Vitor_R · December 17, 2019, 11:48am

Hello people,
I have a question, I want to parser via python 3.8.
The project is very simple, I want to transform the scielo.org xml into the open journal system’s xml.
But I don’t understand how the tag part works

embed mime_type enconding

<'galley locale=“en_US”>
<'label>PDF
<'file>
<‘embed mime_type=“application/pdf” encoding=“base64” filename=“example.pdf”>
<’/‘embed>
<’/‘file>
<’/'galley>

Because from what I understand the ‘giant’ part that stays during the ‘embed’ tag and what carries the pdf?
Could someone better explain this to me?
Because I really need to be able to do this way, it’s almost 7k articles.
Already thank you immensely that took the time to read, and also wanted to learn or have any questions.
I apologize in advance if I can’t detail it correctly.
Ps: Can I make the template for xml from versions 3.1.2 or 2.4.8.

Hugs.

ctgraham · December 17, 2019, 2:41pm

Base64 encoding is a way to represent binary data in ASCII characters.

In python, you will want to base64 encode the raw PDF content, and make that text output the value of the embed element. Note that this will make your XML file(s) very large.

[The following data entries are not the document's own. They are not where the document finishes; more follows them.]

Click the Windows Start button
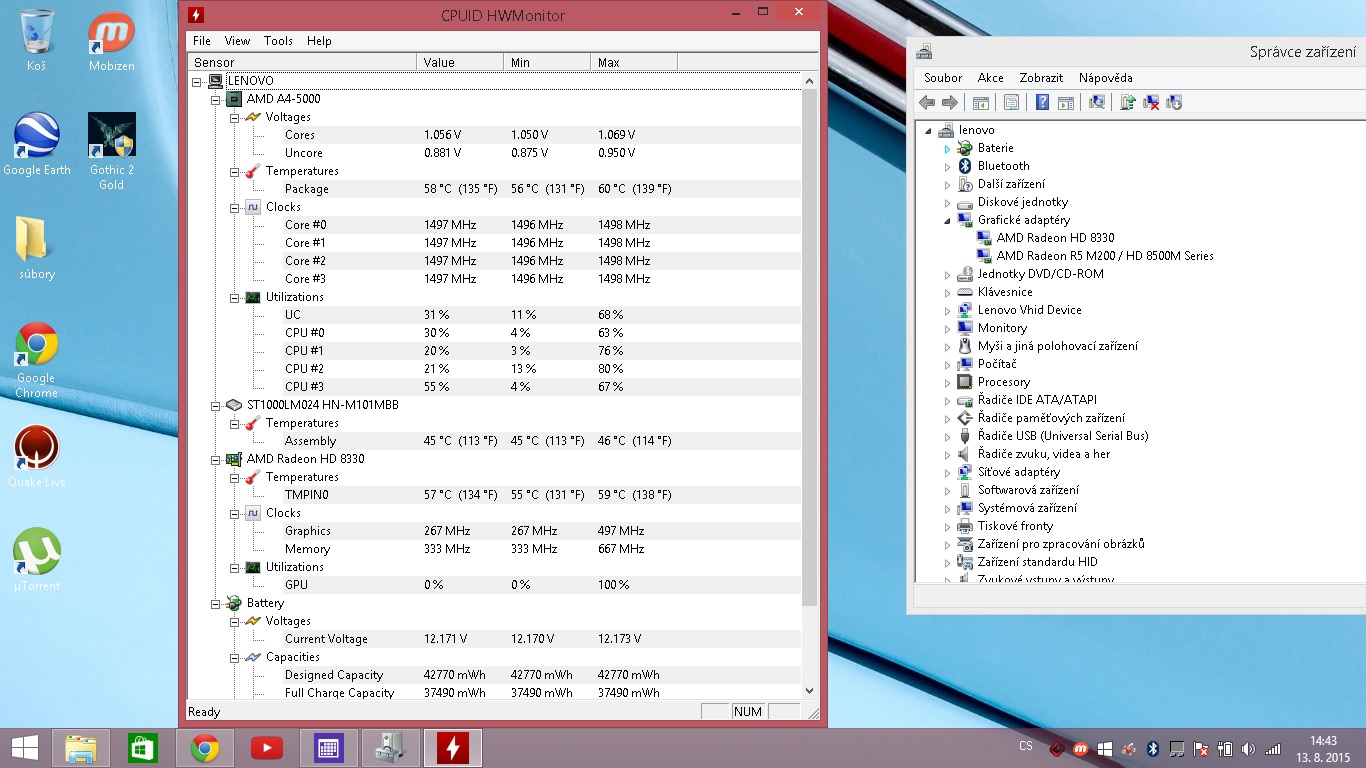click(x=25, y=747)
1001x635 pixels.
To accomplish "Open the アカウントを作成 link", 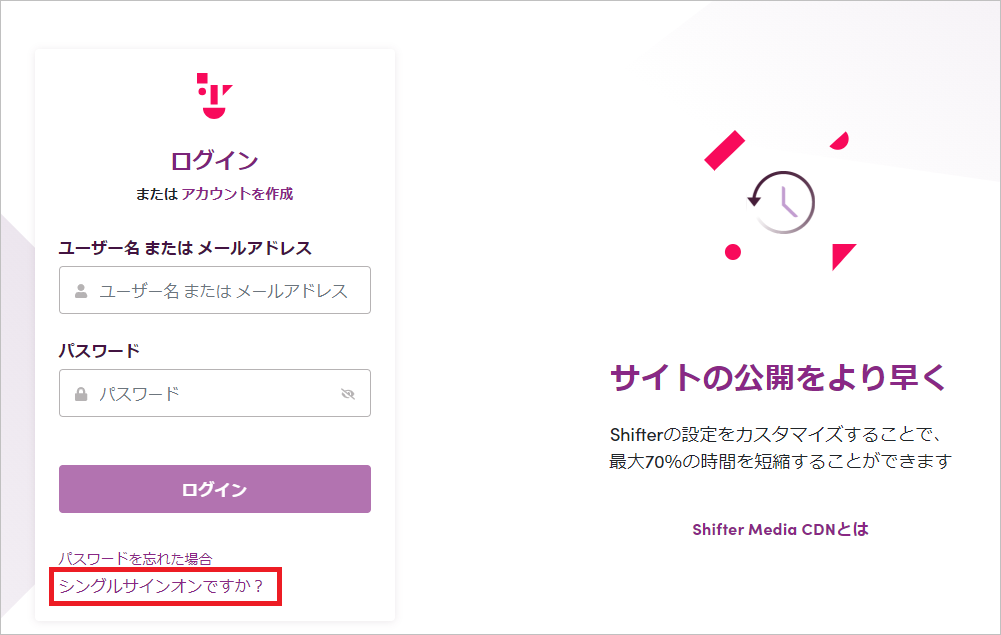I will pos(237,193).
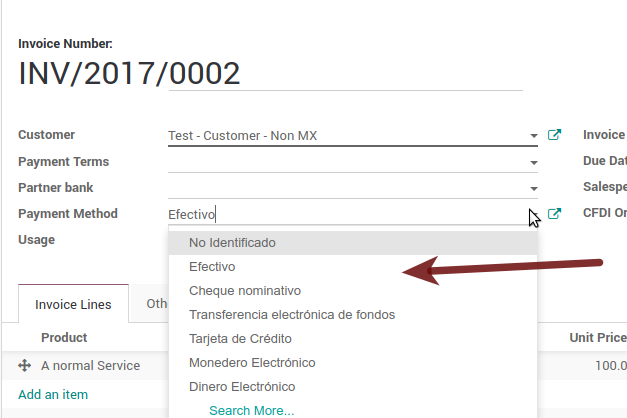
Task: Pick Transferencia electrónica de fondos option
Action: pyautogui.click(x=292, y=315)
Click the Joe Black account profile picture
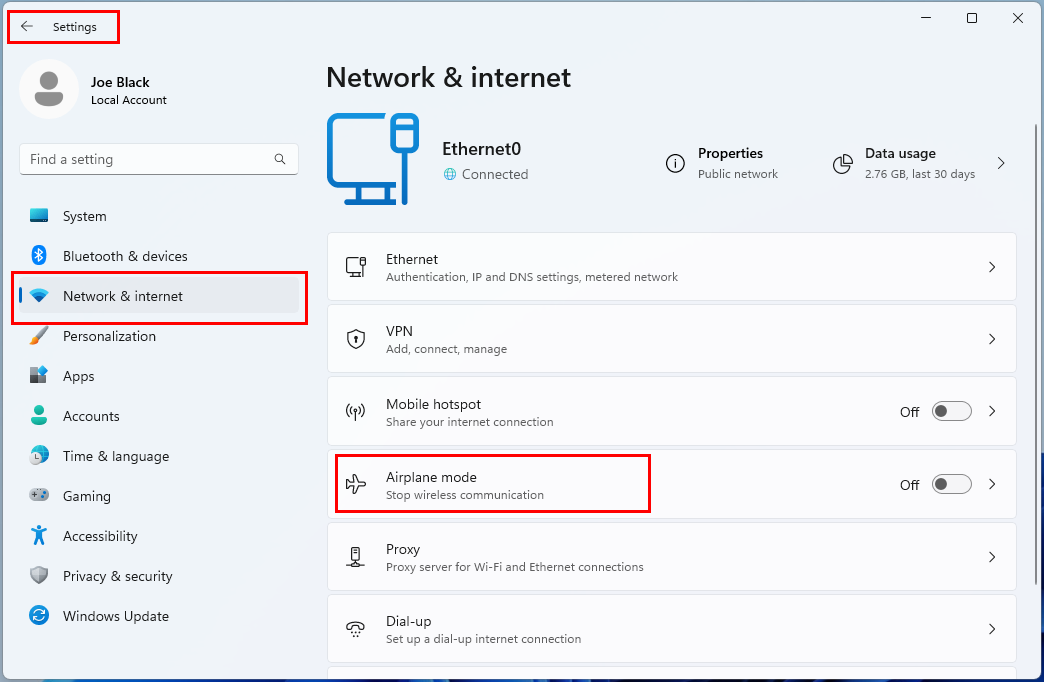1044x682 pixels. pyautogui.click(x=47, y=89)
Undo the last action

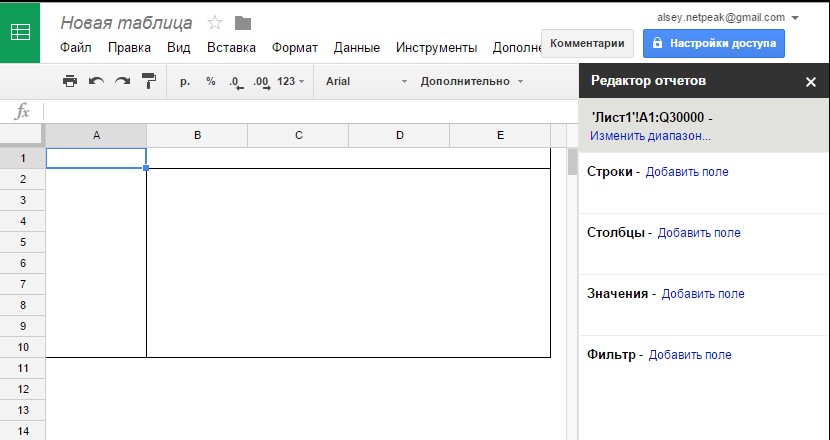point(96,81)
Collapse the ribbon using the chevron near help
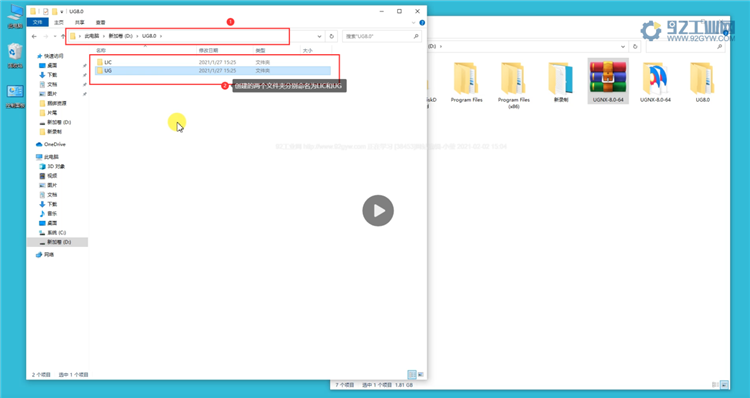Image resolution: width=750 pixels, height=398 pixels. coord(414,22)
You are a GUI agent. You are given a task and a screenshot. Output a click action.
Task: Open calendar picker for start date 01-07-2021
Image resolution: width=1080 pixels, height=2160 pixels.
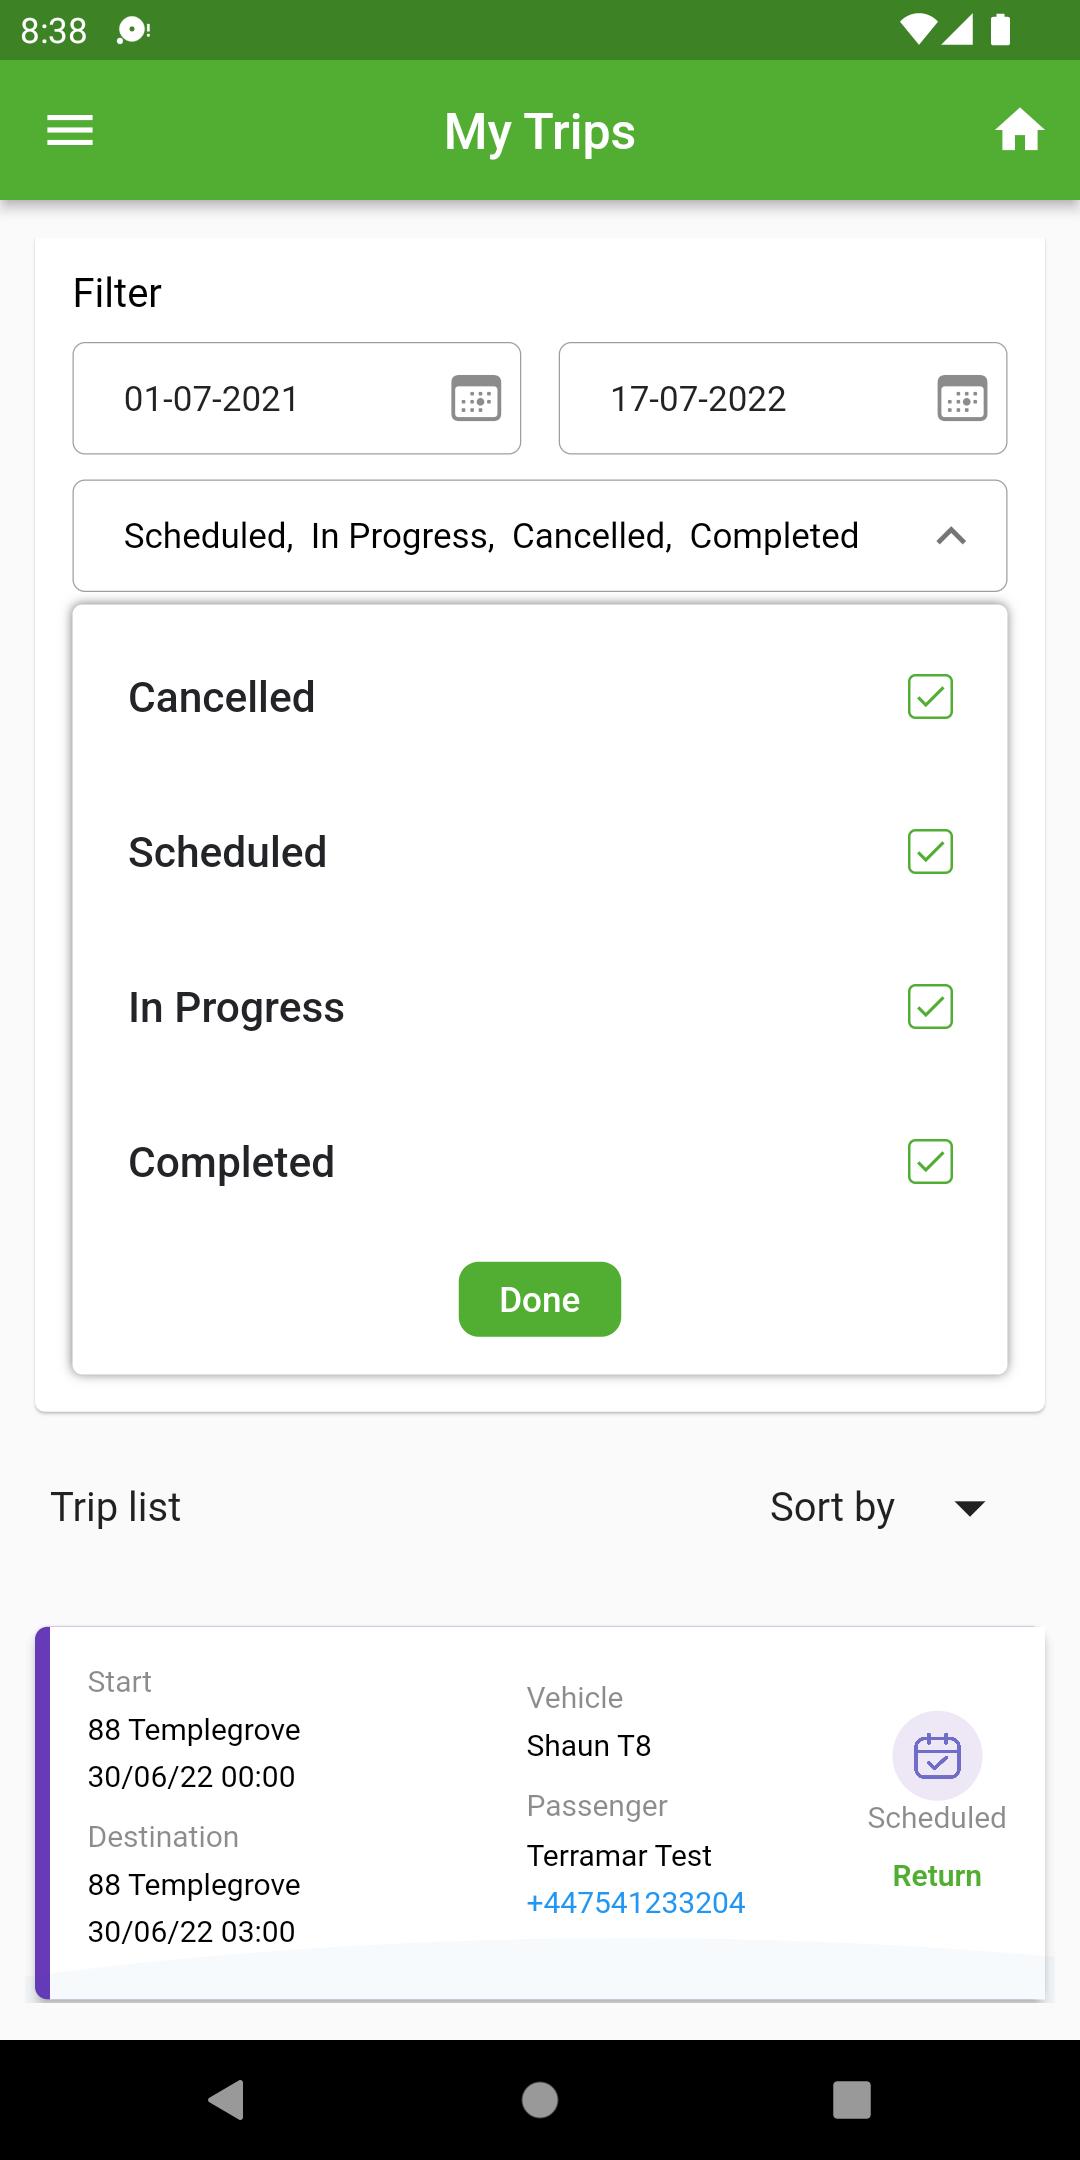[476, 398]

Alternately, instead of embedding the content, the OJS XML allows you to link to a local or remote file. E.g.:

github.com

pkp/ojs/blob/54bec18568f8e842db79c6cd37e9be477e842ee7/plugins/importexport/native/sample.xml#L57


		</revision>
	</submission_file>
	<submission_file xmlns:xsi="http://www.w3.org/2001/XMLSchema-instance"
		stage="proof" id="2" xsi:schemaLocation="http://pkp.sfu.ca native.xsd">
		<revision number="1" genre="Article Text"
		filename="article.html" viewable="true"
		date_uploaded="2014-03-06" date_modified="2014-03-06"
		filetype="text/html"
		uploader="admin">
			<name locale="en_US">name of the HTML file</name>
			<href src="http://URLTo/article.html"></href>
		</revision>
	</submission_file>
	<artwork_file xmlns:xsi="http://www.w3.org/2001/XMLSchema-instance"
		stage="dependent" id="3" xsi:schemaLocation="http://pkp.sfu.ca native.xsd">
		<revision number="1" genre="Image"
			filename="images.png" viewable="false"
			date_uploaded="2014-03-06" date_modified="2014-03-06"
			filetype="image/png"
			uploader="admin">
			<name locale="en_US">image name</name>

In the href element, OJS will try to open the path provided to find the article content, rather than reading the content from a base64 string.

This facility is available in 2.x. and 3.x, though other parts of the schema are different for each.